Instagram has begun testing its short video-sharing app Reels in India just days after the government banned the hugely popular Chinese-owned TikTok platform, in the latest escalation between Delhi and Beijing after a military skirmish along their contested border in the Himalayas.
Instagram, which is owned by Facebook, launched the exercise with its 15-second video creating feature just over a week after TikTok vanished from Google Playstore and Apple’s Appstore in India.
A Facebook spokesman said India was a “priority” for the California-based company.
“In India, consumer demand is strong with videos making up over a third of posts on Instagram. We’re excited to see what people create with Reels,” a Facebook spokesperson told RFI. “This responsiveness to consumer demand is competition at work. It increases choice.”
Facebook has shut down its little-known TikTok copycat, Lasso, to pave the way for Reels, which was first tested in Brazil last November and has since rolled into France and Germany.
The announcement appears to have come as a relief for some of India’s 200 million plus registered TikTok users.
“Many are happy that Instagram will provide an alternative in India and perhaps bring in a new genre of creators as well,” sports blogger Rahul Banerjee told RFI.
Faisal Kausa, founder of technology research and consultancy services, TechArc, suggested well educated, urban Indians would prefer Facebook products over TikTok.
“Facebook and Instagram are already very popular among Indian influencers and celebrities,” Kausa told RFI. “Facebook is definitely one of the most penetrated apps amongst Indian users.”
India blocked TikTok and 58 other Chinese-owned social media platforms just days after around 20 Indian soldiers died in a clash with Chinese soldiers along their borders in Ladakh on 15 June.
The Delhi government cited privacy and security concerns as reasons for the ban.
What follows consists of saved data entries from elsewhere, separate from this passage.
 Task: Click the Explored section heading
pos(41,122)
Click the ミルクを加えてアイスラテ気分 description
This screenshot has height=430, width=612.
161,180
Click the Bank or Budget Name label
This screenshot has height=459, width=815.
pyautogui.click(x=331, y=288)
Bytedance, TikTok’s owner, has denied it shares data with the Chinese government.
Experts say the measure could cost the Beijing-based company up to 5.3 billion euros in losses.
The skirmish in the Galwan Valley also whipped up a wave of nationalism, prompting state-run and private companies in India to ditch running contracts with Chinese firms.
The cross-border tensions give Instagram an opening into a crowded market in India, with local developers also smelling opportunity in TikTok’s absence.
Mumbai-based Zee Entertainment Enterprises said it was set to launch an alternative called HiPi in the next two months.
But Kausa says it will be a battle of “deep pockets”.
“They (Indian companies) will need to burn money and raising money right now is a very difficult thing and that is where Instagram will have an advantage as it has deep pockets,” Kausa added. “I would say its advantage Instagram.”
Instagram had 165 million monthly users in India last month, up from 110 million in June 2019, according to mobile insights firm App Annie.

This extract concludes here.